◆ EXTRACT TO READ:
----------------------------------------
Many scientific publications demand anonymous submissions. This is because scientists cannot trust even themselves to avoid the irrationality if pre-judging a paper based on who wrote it. The quality of the paper depends on the quality of the arguments within it. Anonymity works against this prejudice.
Reason does not have the power to overcome bias, but reason can show us how to reduce its impact.
I would suspect every participant of the Reason Rally knows that we are all prone to rational faults such as confirmation bias cherry picking. None of us considers ourselves perfectly rational. The Rally was not a gathering of, "We happy few who are not subject to these faults." It was a gathering of "we who recognize these to be faults."
A Reason Rally does not require that every participant be perfectly reasonable. That would be an absurd requirement.
Reason still provides an ideal to be strived for even if we mere mortals often fall short of the ideal. Atheists may well share a human disposition for some forms of irrationality. However, at least we recognize this as a human weakness. We do not put a label on it such as 'Faith' and call it a virtue.
When I argue that some atheists commit a fallacy in presenting arguments in which they begin with premises true of "a religion" and end in conclusions about "religion", I can expect this to have some purchase among the atheists who read it. I can expect it to have a sting - because they can see clearly that such an argument is invalid. It even has a name - "hasty generalization". You can no more go from premises true of "a religion" to conclusions about "religion" than you can go from premises about "a black person" to conclusions about "black people".
----------------------------------------
◆ PROBLEM 1:
Summarize the passage on reason and bias in three sentences.
The text and the records are separate material with no connection to each other.
----------------------------------------
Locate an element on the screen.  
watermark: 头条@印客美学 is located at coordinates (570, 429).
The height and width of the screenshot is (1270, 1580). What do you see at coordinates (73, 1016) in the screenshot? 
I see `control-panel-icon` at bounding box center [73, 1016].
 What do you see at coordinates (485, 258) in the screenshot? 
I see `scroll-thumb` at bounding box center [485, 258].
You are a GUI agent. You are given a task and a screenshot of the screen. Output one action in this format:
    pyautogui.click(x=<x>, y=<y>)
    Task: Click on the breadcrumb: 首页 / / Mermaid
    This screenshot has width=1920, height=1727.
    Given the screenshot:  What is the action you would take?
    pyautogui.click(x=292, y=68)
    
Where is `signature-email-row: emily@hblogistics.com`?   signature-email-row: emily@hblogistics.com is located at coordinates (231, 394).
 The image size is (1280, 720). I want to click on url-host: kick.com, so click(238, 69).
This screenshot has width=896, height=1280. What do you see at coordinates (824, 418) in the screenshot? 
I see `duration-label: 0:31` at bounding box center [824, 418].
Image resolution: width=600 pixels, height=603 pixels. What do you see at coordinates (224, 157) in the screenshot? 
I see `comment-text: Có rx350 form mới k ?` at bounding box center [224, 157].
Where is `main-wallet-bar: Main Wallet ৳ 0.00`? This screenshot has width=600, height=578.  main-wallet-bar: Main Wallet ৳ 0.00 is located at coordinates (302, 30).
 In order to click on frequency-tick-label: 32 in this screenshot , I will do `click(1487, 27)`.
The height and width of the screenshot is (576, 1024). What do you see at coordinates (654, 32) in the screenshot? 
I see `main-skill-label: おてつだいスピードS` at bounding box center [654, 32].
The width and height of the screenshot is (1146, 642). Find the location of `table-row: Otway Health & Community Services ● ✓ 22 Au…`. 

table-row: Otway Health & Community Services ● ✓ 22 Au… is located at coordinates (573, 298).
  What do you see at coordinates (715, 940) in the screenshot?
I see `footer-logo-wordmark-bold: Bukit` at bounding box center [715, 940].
----------------------------------------
◆ PROBLEM 2:
Copy from the records the lines between the line containing "The height and width of the screenshot is (576, 1024)." and the line containing "center [654, 32].", inclusive.

◆ RESPONSE BOX 1:
Reason cannot overcome bias, but it can show how to reduce its impact, as the anonymous submissions that many scientific publications demand do. Participants of the Reason Rally recognize that everyone is prone to rational faults, yet reason remains an ideal to strive for, and atheists at least treat irrationality as a human weakness rather than calling it 'Faith' and a virtue. The writer expects atheists to feel the sting of arguments that move from premises about "a religion" to conclusions about "religion," a fallacy called hasty generalization.

◆ RESPONSE BOX 2:
The height and width of the screenshot is (576, 1024). What do you see at coordinates (654, 32) in the screenshot? 
I see `main-skill-label: おてつだいスピードS` at bounding box center [654, 32].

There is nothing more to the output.